Actually, the issue was reported by Jakub, and I didn't add 'Reported-by:' tags
for him. I sure Andrew could add that on his own, but I want to minimize
Andrew's load, so will send v2 of this patchset. Andrew, please let me know if
that doesn't help but only increasing your load.
Thanks,
SJ
>
> Avoid the divide-by-zero by implementing a function that handles the
> corner case (first patch), and replaces the vulnerable direct max
> nr_accesses calculations (remaining patches).
>
> Note that the patches for the replacements are divided for broken
> commits, to make backporting on required tres easier. Especially, the
> last patch is for a patch that not yet merged into the mainline but in
> mm tree.
>
> SeongJae Park (5):
> mm/damon: implement a function for max nr_accesses safe calculation
> mm/damon/core: avoid divide-by-zero during monitoring results update
> mm/damon/ops-common: avoid divide-by-zero during region hotness
> calculation
> mm/damon/lru_sort: avoid divide-by-zero in hot threshold calculation
> mm/damon/core: avoid divide-by-zero from pseudo-moving window length
> calculation
>
> include/linux/damon.h | 7 +++++++
> mm/damon/core.c | 12 +++---------
> mm/damon/lru_sort.c | 4 +---
> mm/damon/ops-common.c | 5 ++---
> 4 files changed, 13 insertions(+), 15 deletions(-)
>
>
> base-commit: e845524c56a529768a8793e96304db09134eafdf
> --
> 2.34.1
>
>
On Fri, 20 Oct 2023 17:19:01 +0000 SeongJae Park <[email protected]> wrote:
> On Thu, 19 Oct 2023 19:49:19 +0000 SeongJae Park <[email protected]> wrote:
>
> > The maximum nr_accesses of given DAMON context can be calculated by
> > dividing the aggregation interval by the sampling interval. Some logics
> > in DAMON uses the maximum nr_accesses as a divisor. Hence, the value
> > shouldn't be zero. Such case is avoided since DAMON avoids setting the
> > agregation interval as samller than the sampling interval. However,
> > since nr_accesses is unsigned int while the intervals are unsigned long,
> > the maximum nr_accesses could be zero while casting.
>
> Actually, the issue was reported by Jakub, and I didn't add 'Reported-by:' tags
> for him. I sure Andrew could add that on his own, but I want to minimize
> Andrew's load, so will send v2 of this patchset. Andrew, please let me know if
> that doesn't help but only increasing your load.
Editing the changelogs is far quicker than updating a patch series ;)
btw, it's now conventional to add a link to the reporter's report. The
new "Closes:" tag, immediately after the Reported-by:. But it's not a
big deal.
On Fri, 20 Oct 2023 17:19:01 +0000 SeongJae Park <[email protected]> wrote:
> On Thu, 19 Oct 2023 19:49:19 +0000 SeongJae Park <[email protected]> wrote:
>
> > The maximum nr_accesses of given DAMON context can be calculated by
> > dividing the aggregation interval by the sampling interval.
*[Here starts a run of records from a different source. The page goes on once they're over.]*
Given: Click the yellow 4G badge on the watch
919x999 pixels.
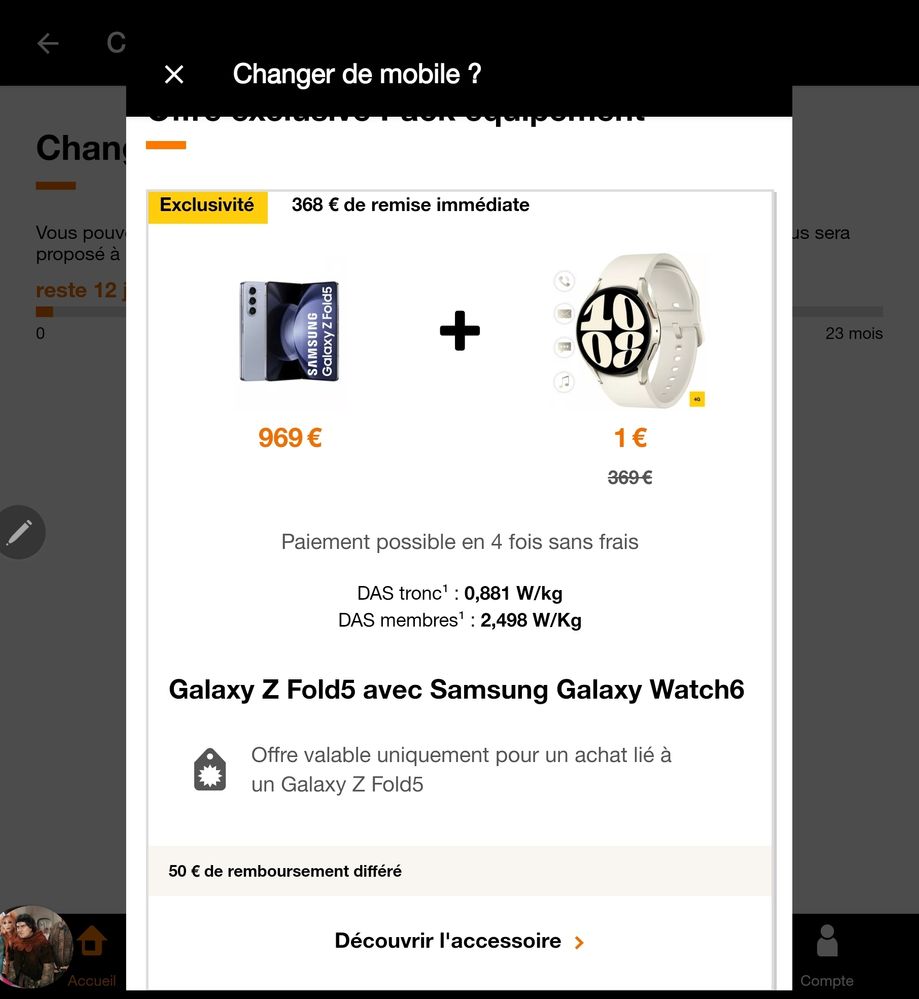Looking at the screenshot, I should point(697,399).
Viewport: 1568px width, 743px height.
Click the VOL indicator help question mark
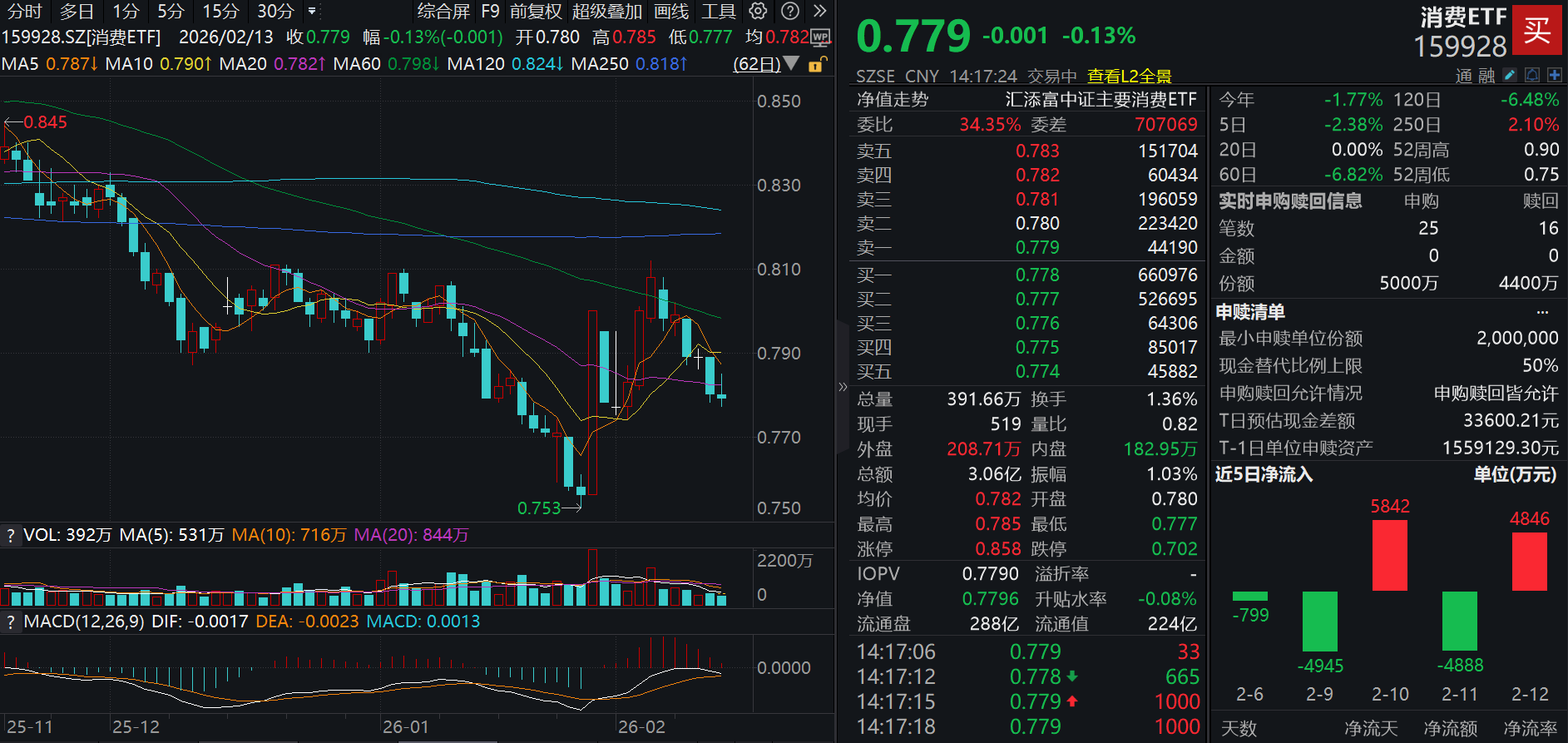click(11, 535)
Some logics
> > in DAMON uses the maximum nr_accesses as a divisor. Hence, the value
> > shouldn't be zero. Such case is avoided since DAMON avoids setting the
> > agregation interval as samller than the sampling interval. However,
> > since nr_accesses is unsigned int while the intervals are unsigned long,
> > the maximum nr_accesses could be zero while casting.
>
> Actually, the issue was reported by Jakub, and I didn't add 'Reported-by:' tags
> for him. I sure Andrew could add that on his own, but I want to minimize
> Andrew's load, so will send v2 of this patchset. Andrew, please let me know if
> that doesn't help but only increasing your load.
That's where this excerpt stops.